Surprisingly, it was revealed in an April 2023 report that even training ChatGPT-3, one of the AI models, consumed a substantial 85,000 gallons (approximately 700,000 liters) of water. The study also estimated that ChatGPT-3’s successor, ChatGPT, would require just half a standard-sized water bottle (500 milliliters or 60 ounces) to facilitate a conversation with a user involving 25 to 50 questions.
The root of this water consumption problem lies in the vast data centers where AI computations are conducted. These centers necessitate extensive cooling solutions to prevent the servers and equipment from overheating due to the intensive computational demands of AI. Heating, ventilation, and air conditioning (HVAC) systems and cooling towers are the culprits responsible for a substantial portion of this water use.
Furthermore, AI computations themselves can be energy-intensive, and in some regions, generating the necessary electricity for these operations can result in substantial water use. This is particularly true when power generation technologies like thermoelectric plants, which rely heavily on water for cooling, are employed.
In response to these environmental concerns, Microsoft stated that they are actively working on enhancing the efficiency of their large-scale systems, both in terms of training AI and its practical applications. Their commitment extends to analyzing emissions, increasing the use of clean energy to power data centers, investing in renewable energy sources, and supporting various eco-friendly initiatives. Their ultimate goal is to achieve carbon-negative, water-positive, and waste-free operations by 2030.

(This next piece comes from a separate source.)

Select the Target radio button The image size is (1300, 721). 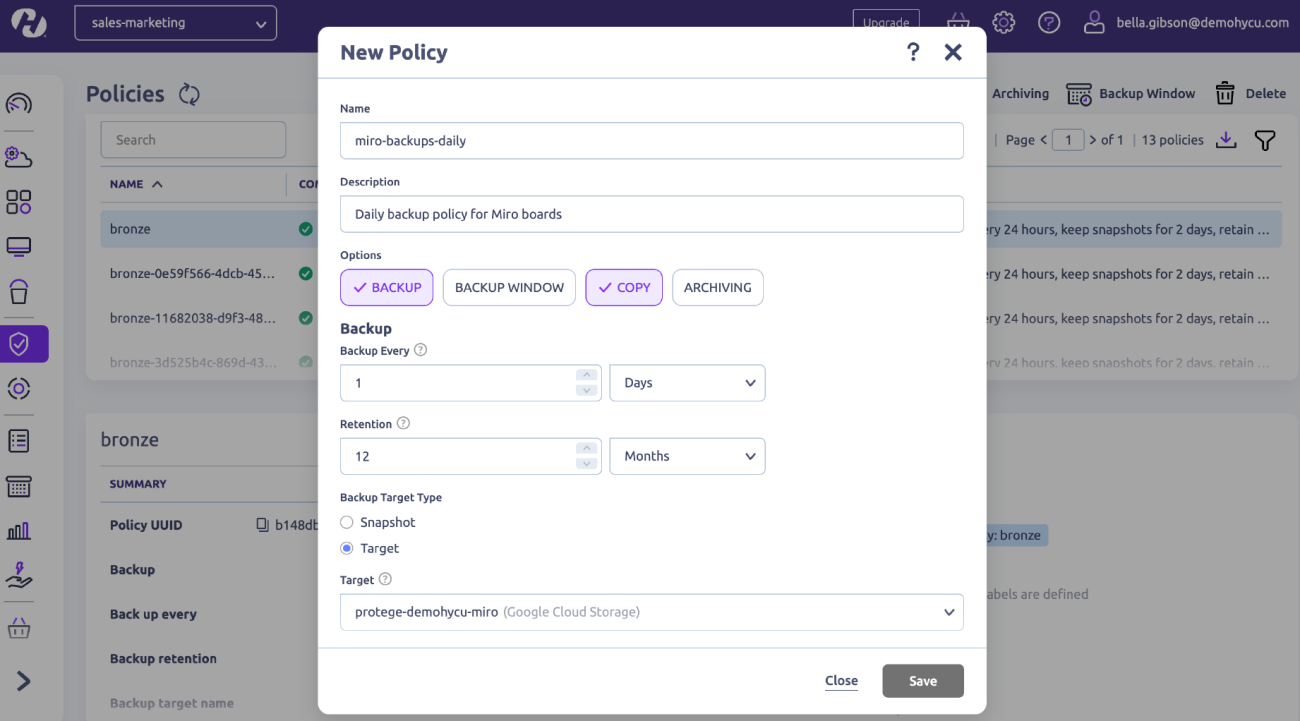point(347,548)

OpenAI, the organization behind ChatGPT, acknowledges the energy and water-intensive nature of training large AI models. They are currently focused on developing more energy-efficient AI through improved algorithms and hardware, which will also indirectly contribute to water conservation.
One innovative solution under consideration is the submersion of data centers underwater. Microsoft conducted a successful experiment in 2018 when they submerged one of their data centers off the coast of Orkney, Scotland. Over a two-year period, this underwater data center operated with enhanced efficiency, primarily due to the cooling effect of the surrounding water. Retrieving the center in 2020 marked a milestone in proving the feasibility and environmental benefits of underwater data centers.
In conclusion, the recent surge in water consumption by tech giants due to AI technology raises important environmental concerns. However, both Microsoft and OpenAI are actively pursuing measures to mitigate their environmental impact, ranging from efficiency improvements to innovative solutions like underwater data centers. These efforts reflect a broader commitment to a more sustainable and eco-friendly future for AI and technology.